— start Document —

# Need critique bad...



## JonathanBlu (Mar 26, 2009)

Uhh... so here's the shot, I'm not to impressed with it.. but I'm having a real hard time figuring out the best way to portray it...







This is the one i plan on using since none others came out quite right, but just to get an idea, heres one of the shots i dont plan on using...






BTW this one hasnt been pp...

THANKS FOR ALL THE HELP!!! IT IS GREATLY APPRECIATED!!!


----------



## Imaginis (Mar 26, 2009)

JonathanBlu said:


> THANKS FOR ALL THE HELP!!! IT IS GREATLY APPRECIATED!!!



First of all, I am wondering what it is and what you are trying to portray. The pictures themselves do not tell me anything about whatever you are photographing.

Secondly, your lighting is off in both pictures. In the first picture, the product fades too much to the dark (including the company name). In the second picture, you have odd highlights and reflections, one can hardly see or read the company name, and the shadows on the background are rather distracting.

When shooting products as such, make sure that the company / brand name / logo is always visible and get rid of distracting elements, including distracting shadows, distracting highlights, and distracting reflections.

Hope that helps, and if you have any questions, feel free to email me.

Sven


----------



## boogschd (Mar 26, 2009)

it looks like a helmet/mask/headgear - whatever its called

used by welders


----------



## dxqcanada (Mar 26, 2009)

Wielding mask ?

Lighting is wrong. Need more even soft diffused light.


----------



## JonathanBlu (Mar 26, 2009)

thanks for the feedback fellows, and yes it is a welding helmet... didn't even think to mention that, i see them all day long just figured people would know what they were...  but thats ok...
seriously though im just completely disappointed with how these came out im thinkin ill just scrap them and try again...


----------



## twozero (Mar 26, 2009)

the first one's DOF is way to shallow. and the crop is pretty awkward.

the second could probably be saved with some decent PPing but really it needs to be wider. the gloves' fingers shouldn't be cut off (or they should be more) and the helmet could use some more cushion.

just my .02


----------

— end Document —

◆ Aim A:
Could you repeat the welding helmet critique thread word for word, from its title to the end?
◆ Aim B:
In the listing below, could you reproduce the lines verbatim, starting at the line that contains "Where should I click to: Click the pink" and stopping after the line that contains "This screenshot has height=954, width=1322."?

— start Given records —

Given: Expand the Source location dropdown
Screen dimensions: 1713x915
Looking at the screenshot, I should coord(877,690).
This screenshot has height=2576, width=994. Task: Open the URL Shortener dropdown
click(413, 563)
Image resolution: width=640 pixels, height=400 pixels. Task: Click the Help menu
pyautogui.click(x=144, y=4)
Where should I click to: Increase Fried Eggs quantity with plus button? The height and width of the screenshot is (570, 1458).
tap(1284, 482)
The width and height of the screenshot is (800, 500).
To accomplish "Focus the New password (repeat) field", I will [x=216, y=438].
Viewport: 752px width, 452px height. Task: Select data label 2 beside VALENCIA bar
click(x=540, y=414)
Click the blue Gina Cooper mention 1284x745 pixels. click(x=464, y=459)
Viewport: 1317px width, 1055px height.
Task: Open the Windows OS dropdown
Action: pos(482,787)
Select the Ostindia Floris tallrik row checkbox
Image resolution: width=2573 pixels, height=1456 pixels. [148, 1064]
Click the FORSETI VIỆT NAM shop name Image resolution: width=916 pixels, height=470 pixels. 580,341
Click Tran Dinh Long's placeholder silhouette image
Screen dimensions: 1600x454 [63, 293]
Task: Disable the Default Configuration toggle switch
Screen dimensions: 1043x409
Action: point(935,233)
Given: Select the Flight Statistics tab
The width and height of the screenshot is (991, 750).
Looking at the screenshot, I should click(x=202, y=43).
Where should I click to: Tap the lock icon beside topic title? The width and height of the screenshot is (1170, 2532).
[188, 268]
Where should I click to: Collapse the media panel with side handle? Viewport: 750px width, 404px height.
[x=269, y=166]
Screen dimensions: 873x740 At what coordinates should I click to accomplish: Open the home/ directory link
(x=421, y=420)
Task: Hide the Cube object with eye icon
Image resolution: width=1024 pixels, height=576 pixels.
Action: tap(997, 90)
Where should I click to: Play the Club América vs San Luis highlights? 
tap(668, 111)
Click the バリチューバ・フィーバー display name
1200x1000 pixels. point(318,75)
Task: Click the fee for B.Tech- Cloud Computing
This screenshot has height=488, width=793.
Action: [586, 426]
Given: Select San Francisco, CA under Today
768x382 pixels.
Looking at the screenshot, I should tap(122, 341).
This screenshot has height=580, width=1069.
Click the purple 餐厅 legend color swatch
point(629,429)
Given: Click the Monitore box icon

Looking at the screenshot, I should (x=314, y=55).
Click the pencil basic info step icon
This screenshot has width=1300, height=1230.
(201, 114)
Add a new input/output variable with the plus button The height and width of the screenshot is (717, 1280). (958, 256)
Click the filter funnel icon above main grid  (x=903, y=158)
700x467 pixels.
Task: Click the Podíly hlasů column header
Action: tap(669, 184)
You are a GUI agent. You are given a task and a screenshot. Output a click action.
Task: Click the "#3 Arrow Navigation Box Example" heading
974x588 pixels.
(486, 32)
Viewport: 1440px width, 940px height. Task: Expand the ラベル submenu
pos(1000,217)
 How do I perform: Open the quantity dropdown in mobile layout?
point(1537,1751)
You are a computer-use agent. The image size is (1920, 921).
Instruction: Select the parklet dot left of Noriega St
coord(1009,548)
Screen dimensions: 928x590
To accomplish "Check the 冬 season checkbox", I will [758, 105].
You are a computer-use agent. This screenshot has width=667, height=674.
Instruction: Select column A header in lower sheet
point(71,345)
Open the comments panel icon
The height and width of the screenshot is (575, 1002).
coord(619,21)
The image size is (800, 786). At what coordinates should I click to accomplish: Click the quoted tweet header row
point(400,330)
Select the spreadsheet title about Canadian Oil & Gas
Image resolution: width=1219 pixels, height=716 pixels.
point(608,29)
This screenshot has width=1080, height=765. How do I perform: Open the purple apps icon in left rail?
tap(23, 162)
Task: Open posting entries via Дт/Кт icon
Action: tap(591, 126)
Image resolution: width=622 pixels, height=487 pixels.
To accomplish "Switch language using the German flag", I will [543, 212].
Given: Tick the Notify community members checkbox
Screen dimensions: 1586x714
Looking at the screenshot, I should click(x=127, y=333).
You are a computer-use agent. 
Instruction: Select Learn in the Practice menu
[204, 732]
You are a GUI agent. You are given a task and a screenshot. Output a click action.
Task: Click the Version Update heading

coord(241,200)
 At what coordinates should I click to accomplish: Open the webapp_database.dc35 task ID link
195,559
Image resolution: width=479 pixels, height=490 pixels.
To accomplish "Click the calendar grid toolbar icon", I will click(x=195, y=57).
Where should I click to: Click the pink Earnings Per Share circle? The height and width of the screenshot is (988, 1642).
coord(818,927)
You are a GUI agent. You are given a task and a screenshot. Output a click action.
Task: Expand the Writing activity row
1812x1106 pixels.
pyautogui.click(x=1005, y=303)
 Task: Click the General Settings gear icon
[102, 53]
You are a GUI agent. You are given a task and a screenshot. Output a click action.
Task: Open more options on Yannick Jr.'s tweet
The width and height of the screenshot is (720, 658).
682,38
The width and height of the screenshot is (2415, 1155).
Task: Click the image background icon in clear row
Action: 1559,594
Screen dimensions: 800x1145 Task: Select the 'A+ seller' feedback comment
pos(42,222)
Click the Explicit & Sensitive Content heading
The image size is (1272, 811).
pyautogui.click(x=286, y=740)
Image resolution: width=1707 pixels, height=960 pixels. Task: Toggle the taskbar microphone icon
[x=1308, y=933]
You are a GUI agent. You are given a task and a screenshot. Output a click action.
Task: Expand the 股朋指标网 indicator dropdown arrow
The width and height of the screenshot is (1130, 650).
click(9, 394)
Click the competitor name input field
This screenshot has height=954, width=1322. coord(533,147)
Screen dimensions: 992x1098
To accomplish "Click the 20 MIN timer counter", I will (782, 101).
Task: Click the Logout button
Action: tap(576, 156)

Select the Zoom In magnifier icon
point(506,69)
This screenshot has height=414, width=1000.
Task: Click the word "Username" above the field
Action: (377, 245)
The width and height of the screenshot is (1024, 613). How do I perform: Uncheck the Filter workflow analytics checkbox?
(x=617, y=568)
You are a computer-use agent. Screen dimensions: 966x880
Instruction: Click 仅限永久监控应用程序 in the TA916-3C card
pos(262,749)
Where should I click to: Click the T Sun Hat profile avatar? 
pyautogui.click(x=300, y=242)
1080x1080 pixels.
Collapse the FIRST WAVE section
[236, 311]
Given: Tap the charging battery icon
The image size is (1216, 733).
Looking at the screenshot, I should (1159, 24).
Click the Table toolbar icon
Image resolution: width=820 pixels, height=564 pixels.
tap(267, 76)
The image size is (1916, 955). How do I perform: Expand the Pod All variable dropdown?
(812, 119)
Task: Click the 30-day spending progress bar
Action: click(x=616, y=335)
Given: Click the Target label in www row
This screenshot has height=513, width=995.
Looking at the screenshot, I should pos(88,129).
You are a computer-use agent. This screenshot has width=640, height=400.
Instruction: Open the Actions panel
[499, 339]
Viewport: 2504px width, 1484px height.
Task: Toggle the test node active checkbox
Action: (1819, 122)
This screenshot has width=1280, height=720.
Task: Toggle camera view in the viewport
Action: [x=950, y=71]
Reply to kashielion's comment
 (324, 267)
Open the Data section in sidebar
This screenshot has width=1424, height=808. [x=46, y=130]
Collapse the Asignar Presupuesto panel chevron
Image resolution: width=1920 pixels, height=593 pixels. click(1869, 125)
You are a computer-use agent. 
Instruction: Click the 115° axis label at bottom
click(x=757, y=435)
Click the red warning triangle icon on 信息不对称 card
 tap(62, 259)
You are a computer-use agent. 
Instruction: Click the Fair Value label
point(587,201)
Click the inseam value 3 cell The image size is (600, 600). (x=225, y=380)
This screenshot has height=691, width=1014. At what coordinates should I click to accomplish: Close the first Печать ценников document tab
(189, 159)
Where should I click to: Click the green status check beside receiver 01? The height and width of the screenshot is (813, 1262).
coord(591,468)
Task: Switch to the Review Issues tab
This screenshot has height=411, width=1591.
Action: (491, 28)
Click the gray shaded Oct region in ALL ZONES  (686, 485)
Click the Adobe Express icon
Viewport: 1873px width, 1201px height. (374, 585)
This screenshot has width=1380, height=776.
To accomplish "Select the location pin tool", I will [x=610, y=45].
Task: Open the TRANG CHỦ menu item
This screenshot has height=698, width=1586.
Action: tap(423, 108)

— end Given records —

◆ Task answer A:
# Need critique bad...



## JonathanBlu (Mar 26, 2009)

Uhh... so here's the shot, I'm not to impressed with it.. but I'm having a real hard time figuring out the best way to portray it...







This is the one i plan on using since none others came out quite right, but just to get an idea, heres one of the shots i dont plan on using...






BTW this one hasnt been pp...

THANKS FOR ALL THE HELP!!! IT IS GREATLY APPRECIATED!!!


----------



## Imaginis (Mar 26, 2009)

JonathanBlu said:


> THANKS FOR ALL THE HELP!!! IT IS GREATLY APPRECIATED!!!



First of all, I am wondering what it is and what you are trying to portray. The pictures themselves do not tell me anything about whatever you are photographing.

Secondly, your lighting is off in both pictures. In the first picture, the product fades too much to the dark (including the company name). In the second picture, you have odd highlights and reflections, one can hardly see or read the company name, and the shadows on the background are rather distracting.

When shooting products as such, make sure that the company / brand name / logo is always visible and get rid of distracting elements, including distracting shadows, distracting highlights, and distracting reflections.

Hope that helps, and if you have any questions, feel free to email me.

Sven


----------



## boogschd (Mar 26, 2009)

it looks like a helmet/mask/headgear - whatever its called

used by welders


----------



## dxqcanada (Mar 26, 2009)

Wielding mask ?

Lighting is wrong. Need more even soft diffused light.


----------



## JonathanBlu (Mar 26, 2009)

thanks for the feedback fellows, and yes it is a welding helmet... didn't even think to mention that, i see them all day long just figured people would know what they were...  but thats ok...
seriously though im just completely disappointed with how these came out im thinkin ill just scrap them and try again...


----------



## twozero (Mar 26, 2009)

the first one's DOF is way to shallow. and the crop is pretty awkward.

the second could probably be saved with some decent PPing but really it needs to be wider. the gloves' fingers shouldn't be cut off (or they should be more) and the helmet could use some more cushion.

just my .02


----------

◆ Task answer B:
Where should I click to: Click the pink Earnings Per Share circle? The height and width of the screenshot is (988, 1642).
coord(818,927)
You are a GUI agent. You are given a task and a screenshot. Output a click action.
Task: Expand the Writing activity row
1812x1106 pixels.
pyautogui.click(x=1005, y=303)
 Task: Click the General Settings gear icon
[102, 53]
You are a GUI agent. You are given a task and a screenshot. Output a click action.
Task: Open more options on Yannick Jr.'s tweet
The width and height of the screenshot is (720, 658).
682,38
The width and height of the screenshot is (2415, 1155).
Task: Click the image background icon in clear row
Action: 1559,594
Screen dimensions: 800x1145 Task: Select the 'A+ seller' feedback comment
pos(42,222)
Click the Explicit & Sensitive Content heading
The image size is (1272, 811).
pyautogui.click(x=286, y=740)
Image resolution: width=1707 pixels, height=960 pixels. Task: Toggle the taskbar microphone icon
[x=1308, y=933]
You are a GUI agent. You are given a task and a screenshot. Output a click action.
Task: Expand the 股朋指标网 indicator dropdown arrow
The width and height of the screenshot is (1130, 650).
click(9, 394)
Click the competitor name input field
This screenshot has height=954, width=1322. coord(533,147)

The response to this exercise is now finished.